### Exercise prompt
Return each of the rows below with its lines unchanged, leaving out the pictures.

## Begin Excerpted data

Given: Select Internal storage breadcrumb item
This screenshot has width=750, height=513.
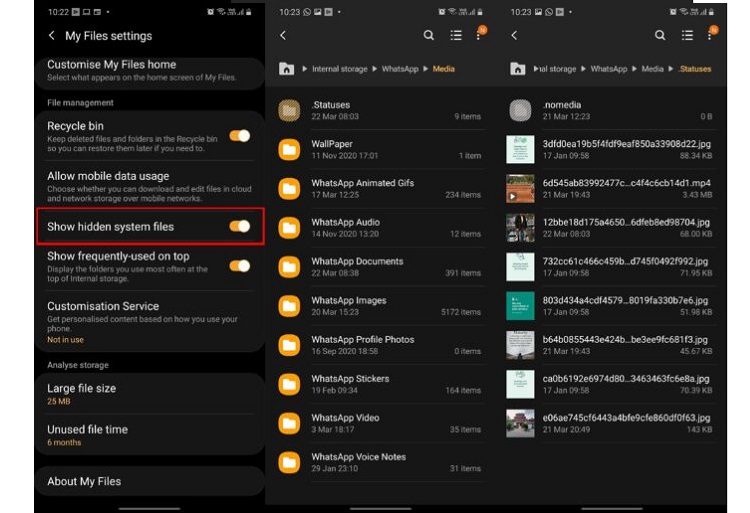Looking at the screenshot, I should pyautogui.click(x=340, y=69).
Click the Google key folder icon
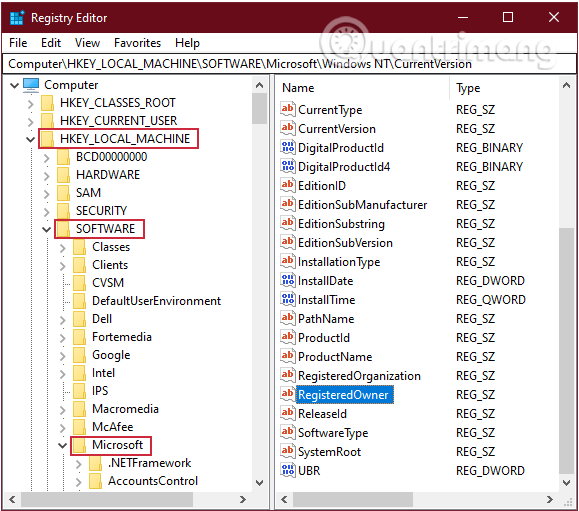The height and width of the screenshot is (511, 579). point(79,355)
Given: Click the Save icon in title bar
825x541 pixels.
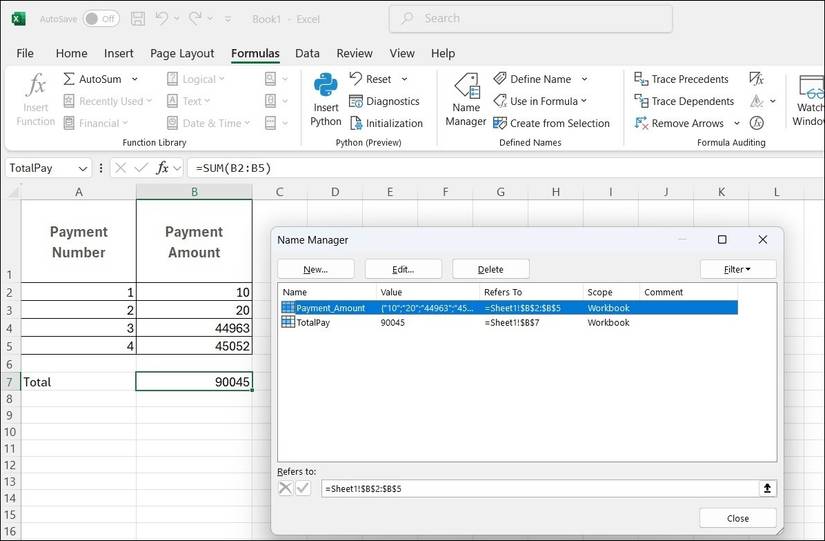Looking at the screenshot, I should 137,18.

## End Excerpted data

### Reply
Given: Select Internal storage breadcrumb item
This screenshot has width=750, height=513.
Looking at the screenshot, I should pyautogui.click(x=340, y=69).
Click the Google key folder icon
The height and width of the screenshot is (511, 579). point(79,355)
Given: Click the Save icon in title bar
825x541 pixels.
Looking at the screenshot, I should 137,18.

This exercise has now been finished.